Due volti noti, due storie diverse ma intrecciate con la vita quotidiana di Borgo San Lorenzo e del Mugello. In questi giorni la comunità saluta Gino Cantini e Fabrizio Frizzi Baccioni, figure conosciute e apprezzate, ciascuna a modo proprio, per il contributo dato al territorio.
Gino Cantini, la cartoleria come punto di riferimento
Per molti anni Gino Cantini è stato il volto della cartoleria di via Pananti, nel cuore del paese. Un negozio che non era solo un’attività commerciale, ma un luogo familiare per studenti, professionisti e appassionati di lettura.
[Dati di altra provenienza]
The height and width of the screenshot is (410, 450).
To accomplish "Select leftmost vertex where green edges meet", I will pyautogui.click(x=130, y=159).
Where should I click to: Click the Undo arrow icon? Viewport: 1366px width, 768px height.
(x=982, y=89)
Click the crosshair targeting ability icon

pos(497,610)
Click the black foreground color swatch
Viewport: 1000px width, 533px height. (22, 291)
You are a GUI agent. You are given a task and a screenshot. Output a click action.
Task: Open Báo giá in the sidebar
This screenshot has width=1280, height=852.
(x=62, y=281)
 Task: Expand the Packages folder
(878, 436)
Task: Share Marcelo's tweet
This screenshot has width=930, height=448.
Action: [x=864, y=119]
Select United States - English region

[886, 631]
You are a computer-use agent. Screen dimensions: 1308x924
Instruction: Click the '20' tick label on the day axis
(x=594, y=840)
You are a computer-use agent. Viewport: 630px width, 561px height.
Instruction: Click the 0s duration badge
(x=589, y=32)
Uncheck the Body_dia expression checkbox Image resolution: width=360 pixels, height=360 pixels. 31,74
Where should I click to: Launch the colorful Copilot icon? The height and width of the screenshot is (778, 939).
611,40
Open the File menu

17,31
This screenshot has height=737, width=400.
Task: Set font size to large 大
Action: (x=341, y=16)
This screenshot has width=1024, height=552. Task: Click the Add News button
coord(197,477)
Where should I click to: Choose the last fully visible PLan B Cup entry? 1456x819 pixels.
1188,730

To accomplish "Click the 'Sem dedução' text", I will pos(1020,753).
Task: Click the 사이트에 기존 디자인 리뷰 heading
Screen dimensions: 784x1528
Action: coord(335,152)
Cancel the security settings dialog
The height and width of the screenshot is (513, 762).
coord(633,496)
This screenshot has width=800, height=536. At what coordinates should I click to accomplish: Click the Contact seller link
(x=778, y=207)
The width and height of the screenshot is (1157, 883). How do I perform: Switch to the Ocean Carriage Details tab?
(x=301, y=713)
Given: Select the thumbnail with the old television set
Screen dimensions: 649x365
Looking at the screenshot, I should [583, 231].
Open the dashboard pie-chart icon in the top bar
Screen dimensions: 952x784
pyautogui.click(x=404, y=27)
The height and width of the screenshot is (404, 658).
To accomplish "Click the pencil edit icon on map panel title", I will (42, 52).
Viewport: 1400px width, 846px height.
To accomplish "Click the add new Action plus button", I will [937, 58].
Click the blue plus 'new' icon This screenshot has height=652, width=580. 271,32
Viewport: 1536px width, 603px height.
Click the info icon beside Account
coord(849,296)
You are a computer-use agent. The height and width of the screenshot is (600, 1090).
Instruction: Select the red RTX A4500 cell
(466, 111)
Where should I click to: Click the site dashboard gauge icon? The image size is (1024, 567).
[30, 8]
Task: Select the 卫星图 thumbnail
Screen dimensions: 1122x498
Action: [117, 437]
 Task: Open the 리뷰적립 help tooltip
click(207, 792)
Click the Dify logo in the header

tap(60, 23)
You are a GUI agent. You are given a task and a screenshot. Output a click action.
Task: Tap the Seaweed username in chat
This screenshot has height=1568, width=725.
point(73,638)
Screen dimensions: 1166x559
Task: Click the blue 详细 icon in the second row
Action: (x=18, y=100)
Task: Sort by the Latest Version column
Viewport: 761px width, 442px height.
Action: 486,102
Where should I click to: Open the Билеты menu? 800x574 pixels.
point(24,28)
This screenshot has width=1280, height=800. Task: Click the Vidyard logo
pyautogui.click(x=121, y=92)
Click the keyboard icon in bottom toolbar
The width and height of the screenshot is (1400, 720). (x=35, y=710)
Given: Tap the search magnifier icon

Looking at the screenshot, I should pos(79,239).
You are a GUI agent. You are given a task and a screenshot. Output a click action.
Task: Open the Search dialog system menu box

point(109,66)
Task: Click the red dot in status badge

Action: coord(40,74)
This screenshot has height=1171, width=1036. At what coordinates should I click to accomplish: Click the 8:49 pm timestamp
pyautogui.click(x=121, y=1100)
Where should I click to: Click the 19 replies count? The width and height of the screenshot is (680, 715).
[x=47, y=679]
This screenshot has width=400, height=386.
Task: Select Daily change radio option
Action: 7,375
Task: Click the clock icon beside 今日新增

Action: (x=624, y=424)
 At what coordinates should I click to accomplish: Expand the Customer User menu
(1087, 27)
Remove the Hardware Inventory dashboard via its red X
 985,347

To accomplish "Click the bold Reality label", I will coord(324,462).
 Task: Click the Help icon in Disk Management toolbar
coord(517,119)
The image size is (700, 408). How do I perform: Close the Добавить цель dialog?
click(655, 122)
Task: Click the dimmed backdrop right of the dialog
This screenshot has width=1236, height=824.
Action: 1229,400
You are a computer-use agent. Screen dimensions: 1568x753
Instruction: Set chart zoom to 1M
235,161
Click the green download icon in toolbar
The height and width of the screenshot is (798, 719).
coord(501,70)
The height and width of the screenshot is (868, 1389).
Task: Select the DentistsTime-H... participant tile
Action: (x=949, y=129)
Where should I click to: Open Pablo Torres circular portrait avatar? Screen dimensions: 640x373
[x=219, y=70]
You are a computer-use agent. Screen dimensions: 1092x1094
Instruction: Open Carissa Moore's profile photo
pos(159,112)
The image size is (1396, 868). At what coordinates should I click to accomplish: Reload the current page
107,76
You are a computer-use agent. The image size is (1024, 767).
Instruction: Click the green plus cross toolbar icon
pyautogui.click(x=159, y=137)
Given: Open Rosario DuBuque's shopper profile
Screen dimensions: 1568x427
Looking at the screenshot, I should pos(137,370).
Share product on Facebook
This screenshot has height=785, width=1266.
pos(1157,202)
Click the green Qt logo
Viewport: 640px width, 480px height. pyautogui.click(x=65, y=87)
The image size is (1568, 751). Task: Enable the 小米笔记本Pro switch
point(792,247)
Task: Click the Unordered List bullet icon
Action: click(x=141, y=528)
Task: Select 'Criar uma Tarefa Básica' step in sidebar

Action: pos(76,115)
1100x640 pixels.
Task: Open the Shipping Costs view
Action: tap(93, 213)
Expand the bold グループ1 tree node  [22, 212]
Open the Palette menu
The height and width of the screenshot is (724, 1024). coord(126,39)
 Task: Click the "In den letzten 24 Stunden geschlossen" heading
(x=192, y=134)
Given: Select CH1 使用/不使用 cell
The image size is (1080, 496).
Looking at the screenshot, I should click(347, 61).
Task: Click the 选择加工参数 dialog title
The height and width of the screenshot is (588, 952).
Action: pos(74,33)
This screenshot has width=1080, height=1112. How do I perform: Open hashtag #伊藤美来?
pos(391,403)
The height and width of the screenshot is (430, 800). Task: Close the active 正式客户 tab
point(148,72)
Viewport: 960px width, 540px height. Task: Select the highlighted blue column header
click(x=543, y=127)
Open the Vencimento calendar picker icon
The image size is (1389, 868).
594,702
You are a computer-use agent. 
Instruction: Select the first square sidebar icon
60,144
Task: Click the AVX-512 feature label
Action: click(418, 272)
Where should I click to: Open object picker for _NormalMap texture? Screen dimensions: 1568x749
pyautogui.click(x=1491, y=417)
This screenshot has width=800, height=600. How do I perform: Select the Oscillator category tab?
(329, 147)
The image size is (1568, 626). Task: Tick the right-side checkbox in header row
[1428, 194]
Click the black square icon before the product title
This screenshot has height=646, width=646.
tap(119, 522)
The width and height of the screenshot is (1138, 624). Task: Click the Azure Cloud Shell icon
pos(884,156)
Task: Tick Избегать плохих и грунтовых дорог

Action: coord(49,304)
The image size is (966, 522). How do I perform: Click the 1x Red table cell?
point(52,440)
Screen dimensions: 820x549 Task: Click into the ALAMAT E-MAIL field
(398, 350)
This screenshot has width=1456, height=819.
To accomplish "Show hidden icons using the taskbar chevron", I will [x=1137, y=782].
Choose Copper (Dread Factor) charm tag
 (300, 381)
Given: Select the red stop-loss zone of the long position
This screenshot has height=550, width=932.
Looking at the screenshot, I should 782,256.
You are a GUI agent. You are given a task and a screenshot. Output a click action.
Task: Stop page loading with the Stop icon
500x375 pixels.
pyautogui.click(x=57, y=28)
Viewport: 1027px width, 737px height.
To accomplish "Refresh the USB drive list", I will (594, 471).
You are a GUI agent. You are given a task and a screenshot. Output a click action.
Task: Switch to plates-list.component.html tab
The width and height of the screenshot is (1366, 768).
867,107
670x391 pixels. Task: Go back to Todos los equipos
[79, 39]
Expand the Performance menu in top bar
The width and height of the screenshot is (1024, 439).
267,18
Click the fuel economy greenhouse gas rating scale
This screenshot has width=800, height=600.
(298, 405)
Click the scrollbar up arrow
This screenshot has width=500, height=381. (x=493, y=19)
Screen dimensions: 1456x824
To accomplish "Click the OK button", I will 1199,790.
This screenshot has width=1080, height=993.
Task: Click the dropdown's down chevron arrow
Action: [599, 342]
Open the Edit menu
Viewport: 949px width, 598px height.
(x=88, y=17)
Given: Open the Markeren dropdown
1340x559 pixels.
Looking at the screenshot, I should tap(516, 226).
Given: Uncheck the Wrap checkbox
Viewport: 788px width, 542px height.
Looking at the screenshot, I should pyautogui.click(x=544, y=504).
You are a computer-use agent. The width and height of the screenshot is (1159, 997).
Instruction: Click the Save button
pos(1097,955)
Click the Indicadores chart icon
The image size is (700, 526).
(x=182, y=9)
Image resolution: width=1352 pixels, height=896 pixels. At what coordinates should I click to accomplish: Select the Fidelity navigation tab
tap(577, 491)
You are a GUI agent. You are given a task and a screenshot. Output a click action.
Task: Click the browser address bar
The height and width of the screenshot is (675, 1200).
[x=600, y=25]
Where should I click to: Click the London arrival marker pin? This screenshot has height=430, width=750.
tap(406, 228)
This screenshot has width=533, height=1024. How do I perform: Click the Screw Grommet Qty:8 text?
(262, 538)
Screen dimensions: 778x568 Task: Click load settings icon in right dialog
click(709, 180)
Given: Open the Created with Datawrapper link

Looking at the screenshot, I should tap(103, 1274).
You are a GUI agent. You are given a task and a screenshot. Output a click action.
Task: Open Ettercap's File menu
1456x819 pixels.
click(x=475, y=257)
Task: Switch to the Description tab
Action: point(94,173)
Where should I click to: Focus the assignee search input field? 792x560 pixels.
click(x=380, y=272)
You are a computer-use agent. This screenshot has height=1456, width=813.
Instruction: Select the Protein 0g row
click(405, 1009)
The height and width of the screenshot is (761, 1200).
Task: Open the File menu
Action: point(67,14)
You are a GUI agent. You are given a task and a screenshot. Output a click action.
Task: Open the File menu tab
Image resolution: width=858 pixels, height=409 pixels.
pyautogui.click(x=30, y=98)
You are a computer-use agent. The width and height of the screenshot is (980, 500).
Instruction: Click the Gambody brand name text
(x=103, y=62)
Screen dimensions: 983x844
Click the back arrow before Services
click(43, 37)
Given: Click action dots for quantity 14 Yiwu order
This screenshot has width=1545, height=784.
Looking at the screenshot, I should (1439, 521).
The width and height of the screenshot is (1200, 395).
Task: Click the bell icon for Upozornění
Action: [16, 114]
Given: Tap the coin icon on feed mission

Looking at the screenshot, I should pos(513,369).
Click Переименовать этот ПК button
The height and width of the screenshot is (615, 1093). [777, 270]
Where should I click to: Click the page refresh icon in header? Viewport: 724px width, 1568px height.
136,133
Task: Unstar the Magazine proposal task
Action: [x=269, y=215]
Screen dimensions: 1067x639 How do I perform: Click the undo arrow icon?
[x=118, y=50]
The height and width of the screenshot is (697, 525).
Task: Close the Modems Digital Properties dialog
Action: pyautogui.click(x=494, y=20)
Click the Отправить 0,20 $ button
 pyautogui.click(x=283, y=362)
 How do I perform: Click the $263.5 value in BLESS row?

Cartoleria, voleva dira andare da i’ Cantini.
Rientrato in Italia dalla Libia dopo l’ascesa al potere di Gheddafi, Cantini aveva scelto di investire a Borgo San Lorenzo, avviando una cartolibreria che, in un periodo in cui mancavano vere librerie in paese, è diventata un punto di riferimento stabile.
Tra scaffali e quaderni, molti borghigiani hanno acquistato i primi libri della loro vita. Cantini non era solo un commerciante, ma una presenza attenta alle dinamiche del paese, sempre pronto a osservare con ironia ciò che accadeva intorno a lui. Il suo sguardo si posava spesso sui frequentatori del bar La Magnolia, proprio davanti al negozio, uno spaccato quotidiano della vita locale.
Grande appassionato della Fiorentina, ha seguito la squadra con trasporto fino agli ultimi anni, vivendo con partecipazione le gioie e le difficoltà del club viola.
Alla sua famiglia va il cordoglio della comunità.
Fabrizio Frizzi Baccioni, avvocato e uomo di pensiero
È scomparso anche Fabrizio Frizzi Baccioni, avvocato e figura attiva nella vita pubblica locale, soprattutto negli anni Novanta. Professionista stimato, aveva preso parte anche a battaglie civili legate al territorio, tra cui l’opposizione al primo tracciato dell’alta velocità che interessava l’area tra Faltona e Cardetole.
Nel 1995 aveva scelto l’impegno politico candidandosi come sindaco con Forza Italia, entrando poi in consiglio comunale. La sua esperienza politica, tuttavia, non seguì i binari tradizionali. Frizzi Baccioni non era un politico di professione e con il tempo si allontanò dalla scena, mantenendo però uno sguardo critico e indipendente.
Chi lo ha conosciuto lo ricorda come un uomo liberale, attento ai diritti e aperto al confronto, con una naturale inclinazione per l’ironia. Aveva una forte passione per l’arte, in particolare per le ceramiche antiche, che collezionava con cura.
Negli ultimi tempi aveva affidato ai social riflessioni amare sulla situazione internazionale e sullo stato delle istituzioni. In uno dei suoi interventi più recenti parlava di una democrazia in crisi e di un mondo disorientato, interrogandosi sul futuro e sulla possibilità di ritrovare una direzione.
Amava il pensiero critico e il dissenso, valori che considerava essenziali per una società libera.
Due storie, un tratto comune
Pur con percorsi diversi, Gino Cantini e Fabrizio Frizzi Baccioni hanno condiviso un legame profondo con il territorio e una passione che li univa: quella per la Fiorentina, vissuta con partecipazione e trasporto.
La loro scomparsa lascia un vuoto nella memoria quotidiana del paese, fatta di relazioni, incontri e piccoli gesti che costruiscono l’identità di una comunità.